Advocates often claim that raising the minimum wage is an effective way to fight poverty. In Nova Scotia, the province’s minimum wage has increased by 13.3 per cent (after adjusting for inflation) over the past decade—again, with the stated goal of reducing poverty. But are minimum wage hikes, which may have unintended consequences, effective anti-poverty tools? To answer this question, it’s useful to examine who actually earns the minimum wage.

In reality, the vast majority of minimum wage workers do not live in low-income households but rather are secondary income-earners in households that do not fall below the low-income cut-off line. Therefore, raising the wage floor won’t lift the vast majority of minimum wage workers out of poverty because, quite simply, they don’t live in poverty.

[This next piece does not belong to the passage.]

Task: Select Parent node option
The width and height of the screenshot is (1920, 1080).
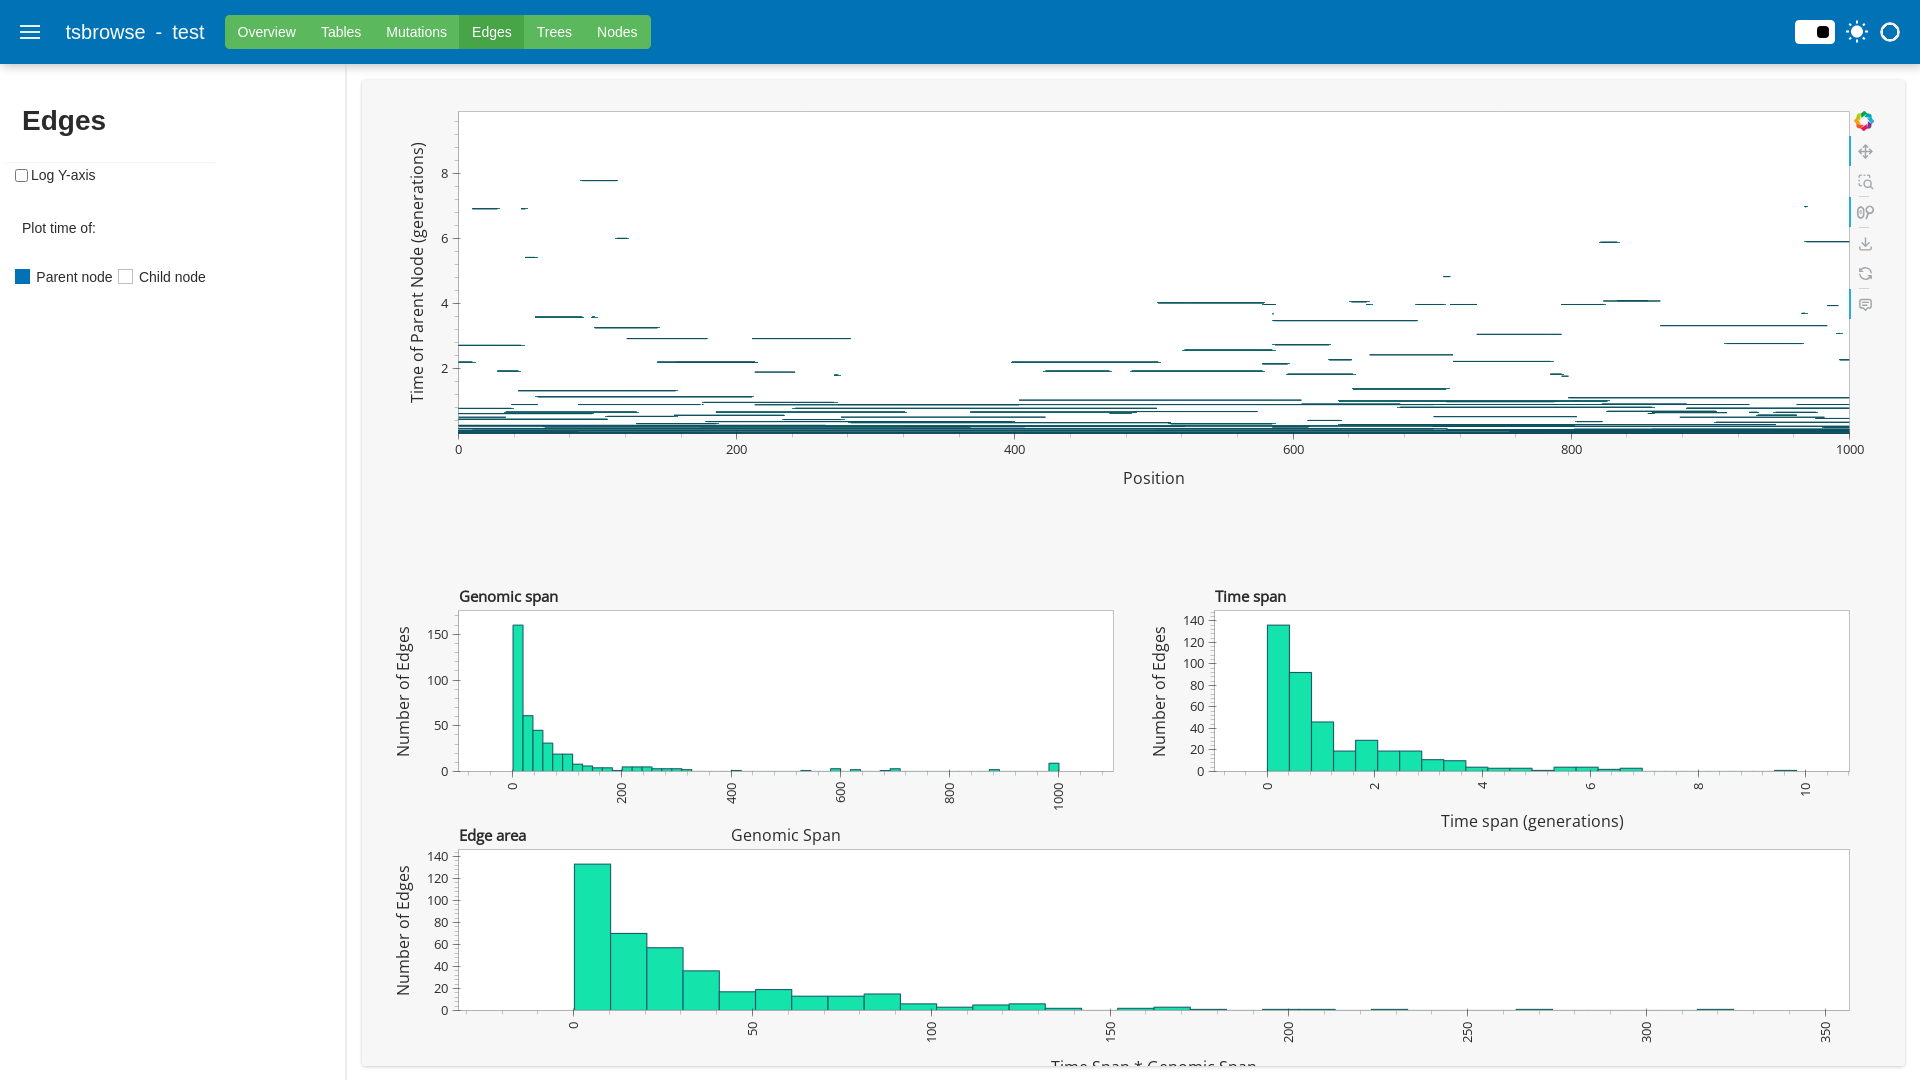Action: pyautogui.click(x=23, y=277)
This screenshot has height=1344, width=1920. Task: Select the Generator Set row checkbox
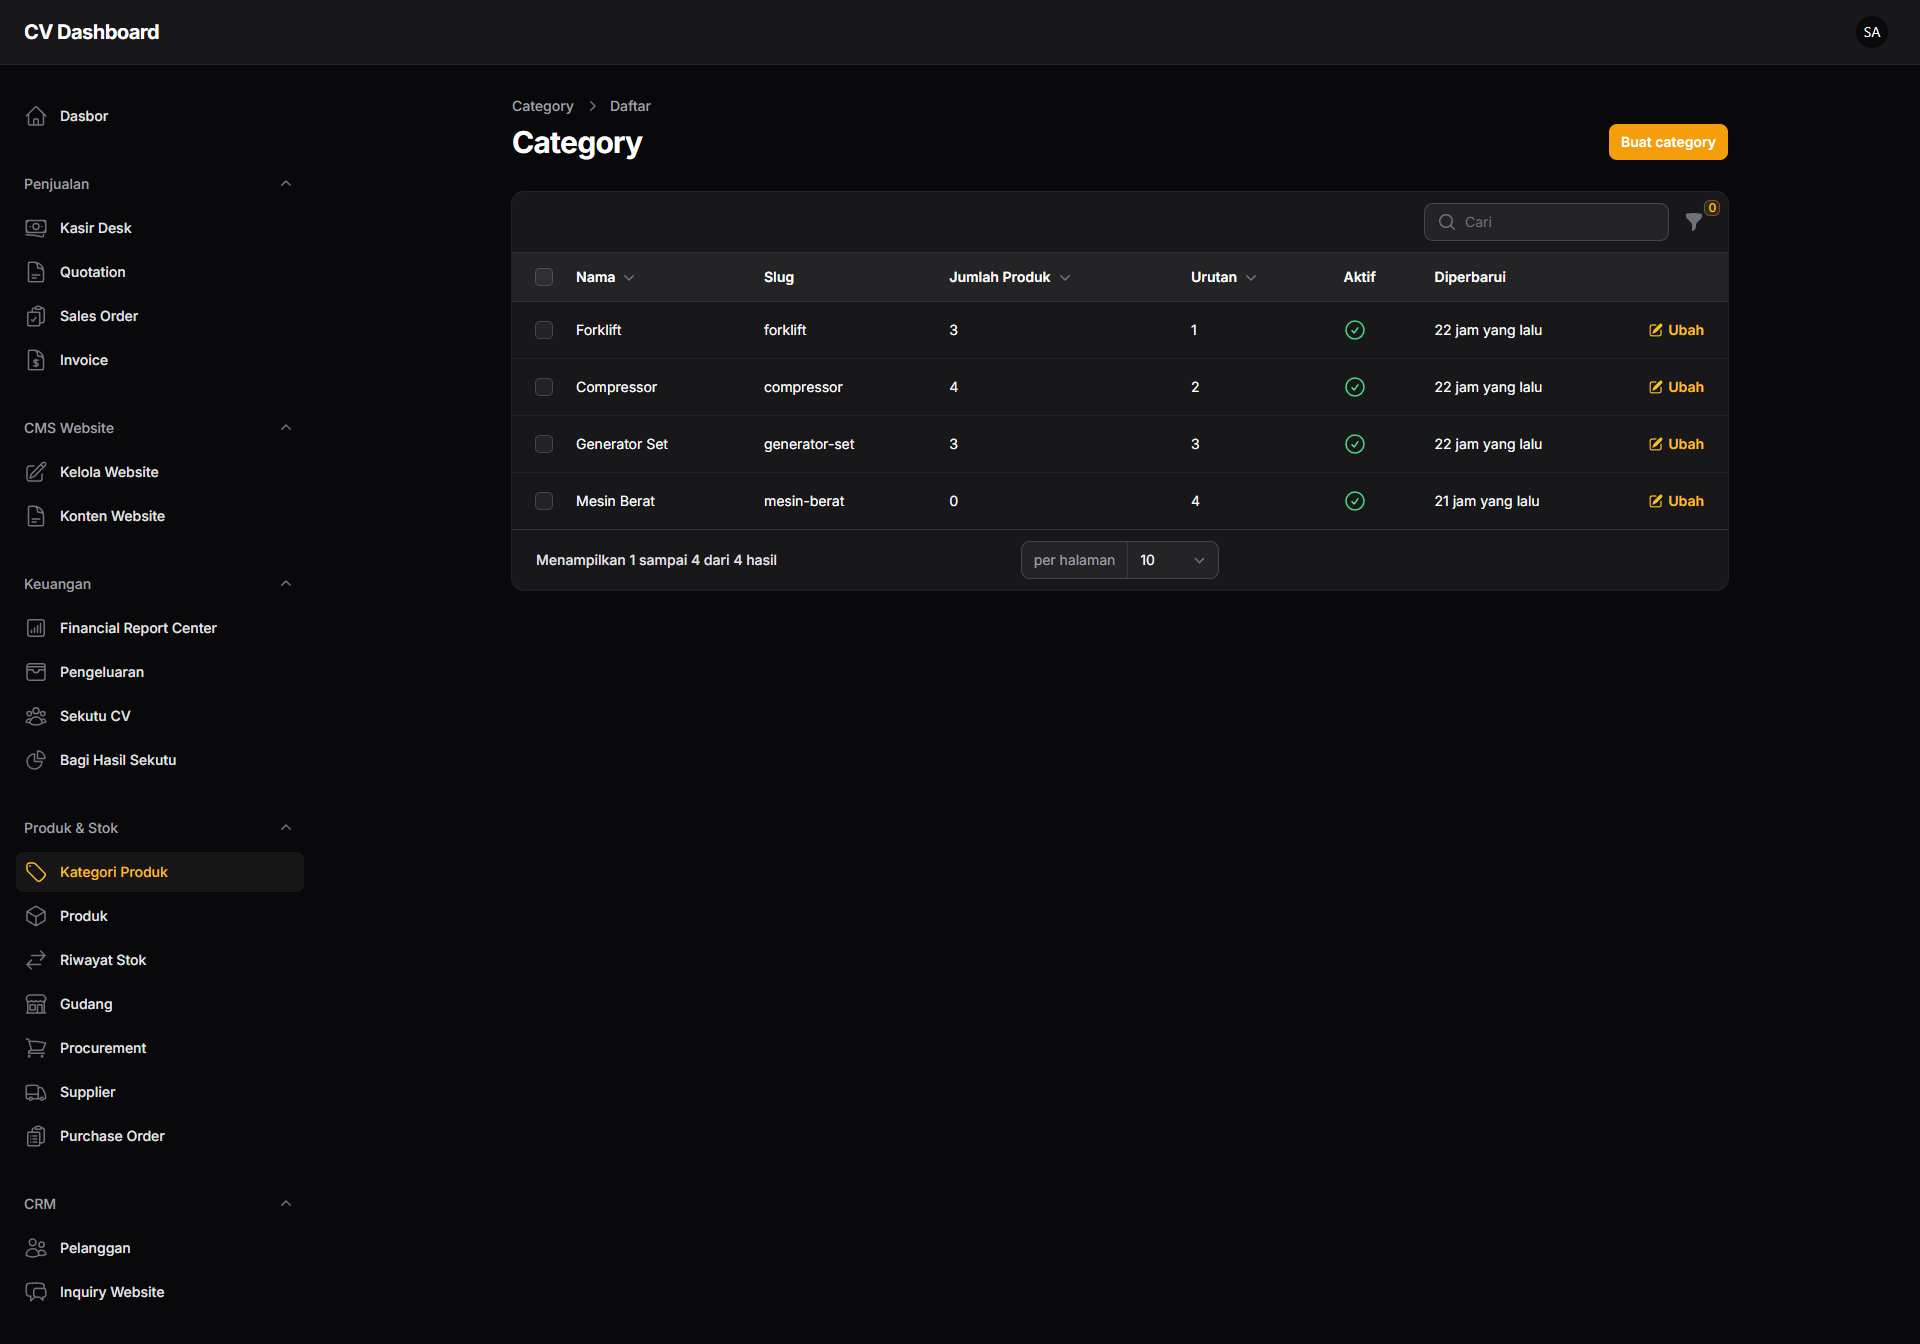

Indeed, according to a new study published by the Fraser Institute, an estimated 91 per cent of people earning minimum wage in Nova Scotia do not live in low-income households. More than half (55 per cent) of minimum wage earners are between the ages of 15 and 24 and are just beginning their working lives. And not surprisingly, a majority of minimum wage earners live with their parents.

Research also shows that people who make the minimum wage tend not to remain in that position over time—only slightly more than one per cent of people who earn the minimum wage in Canada do so for more than five years. Again, many minimum wage earners are simply beginning their life in the workplace. And crucially, many minimum wage jobs provide workers with work experience and skills that will help them secure higher-paying jobs over time.

Which takes us back to the key question. Do minimum wage hikes meaningfully reduce poverty? Well, because most minimum wage workers aren’t poor, minimum wage hikes are—at best—an inefficient policy tool to reduce poverty. It’s like using a guillotine when you should use a surgical knife.

While there’s little empirical evidence to support claims that minimum wage increases do much to reduce poverty, there is however evidence that minimum wage hikes actually hurt the very workers they’re meant to help. For example, when faced with higher wage floors, employers tend to hire fewer people and create less work hours for people they do hire. As a result, there are fewer entry-level jobs, particularly for younger and less-skilled workers. While the pandemic (with its lockdowns and massive income support from Ottawa) may have temporarily warped this equation, policymakers should consider the long-term effects, based on empirical evidence, of higher minimum wages.

So while advocates recommend a higher minimum wage to help reduce poverty in Nova Scotia, most Nova Scotians who earn the minimum wage are teenagers or young adults, and a vast majority of minimum wage workers do not live in low-income households. These facts should inform policy in the province during the COVID recovery and beyond.